Input data START

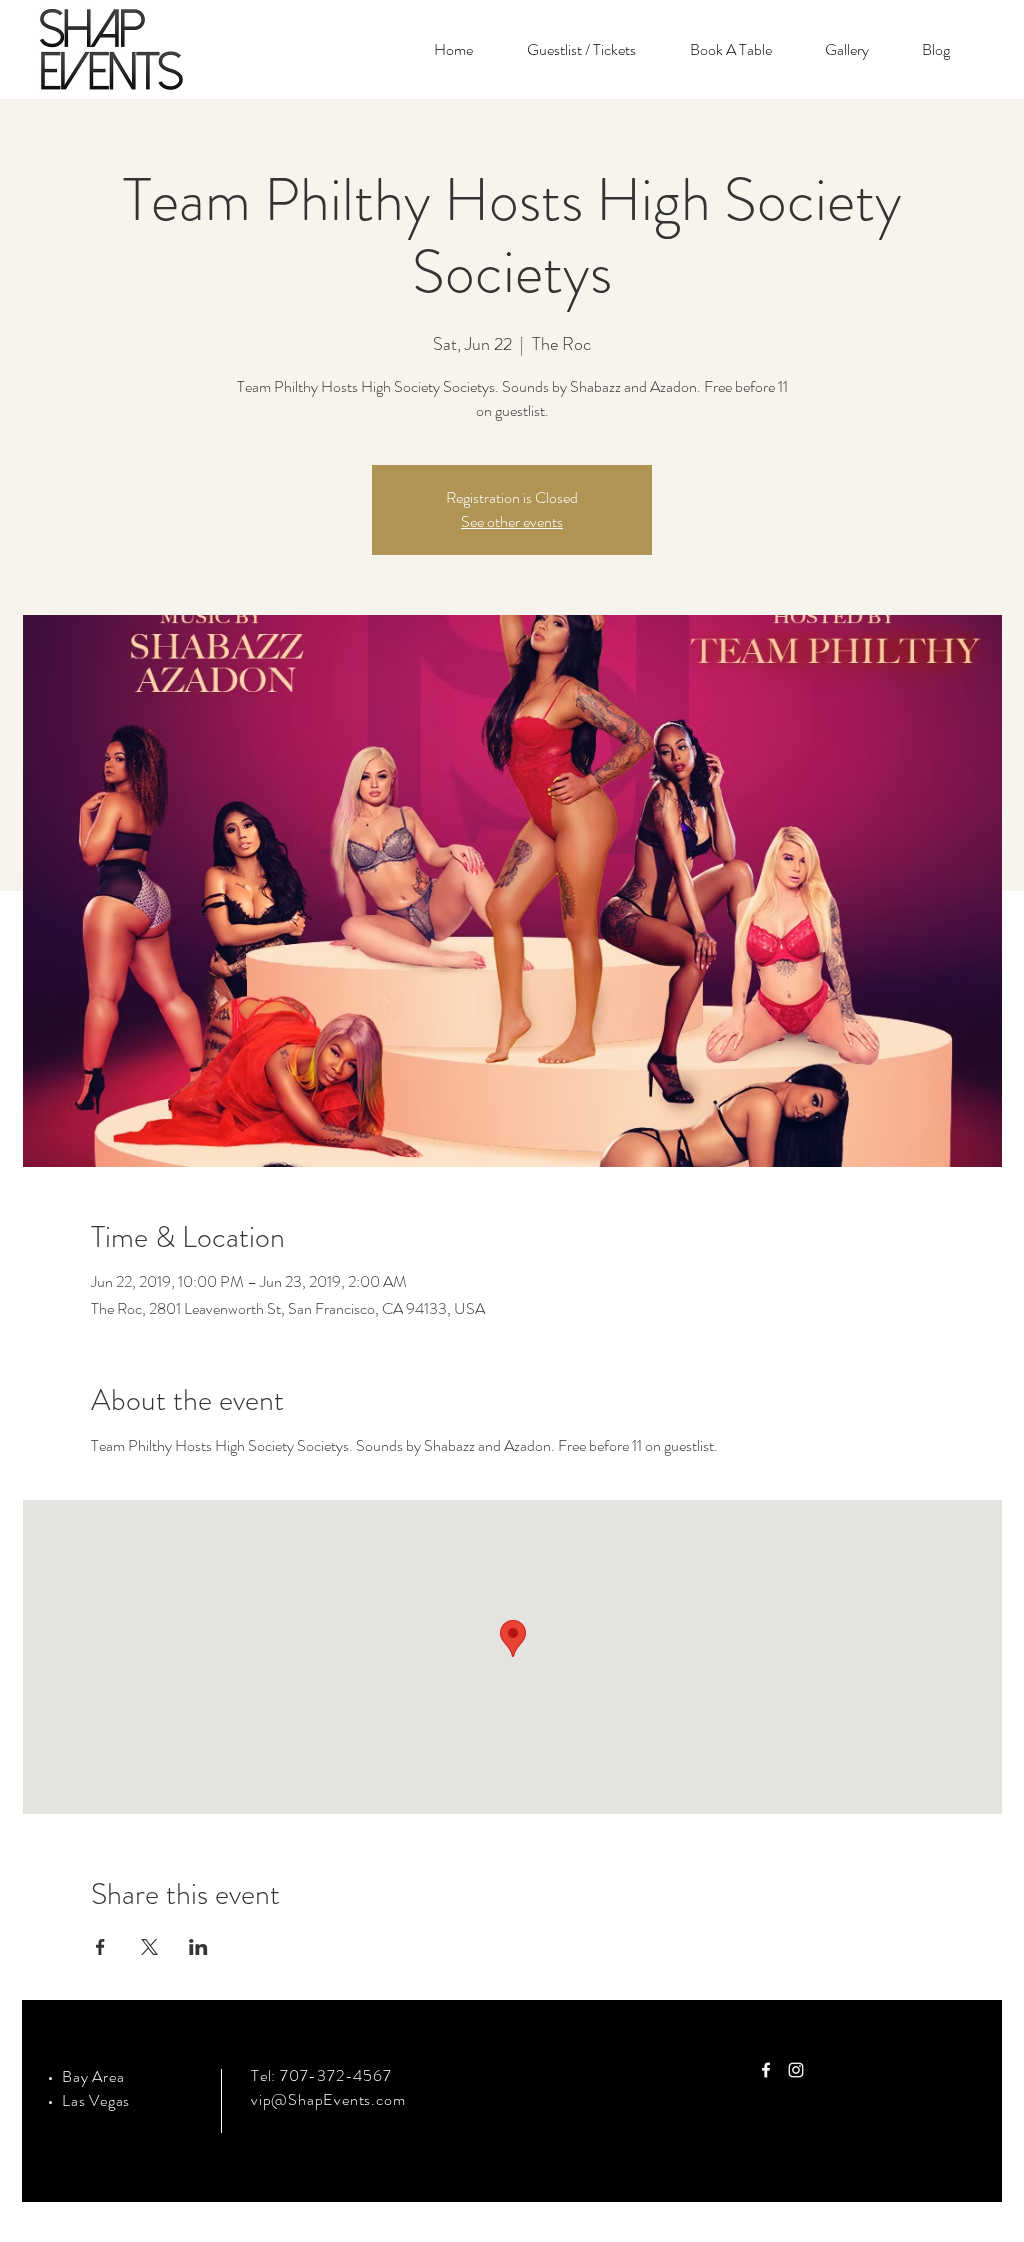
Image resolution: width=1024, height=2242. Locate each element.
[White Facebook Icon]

Input data END
Input data START

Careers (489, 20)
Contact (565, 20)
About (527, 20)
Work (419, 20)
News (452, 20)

Input data END

Goal of the exercise
Find the line with "Image resolution: width=1024, height=2242." in the entries above. Retype it and each line after it, exactly, through the line with "[White Facebook Icon]", and stop there.

Answer box
Image resolution: width=1024, height=2242. Locate each element.
[White Facebook Icon]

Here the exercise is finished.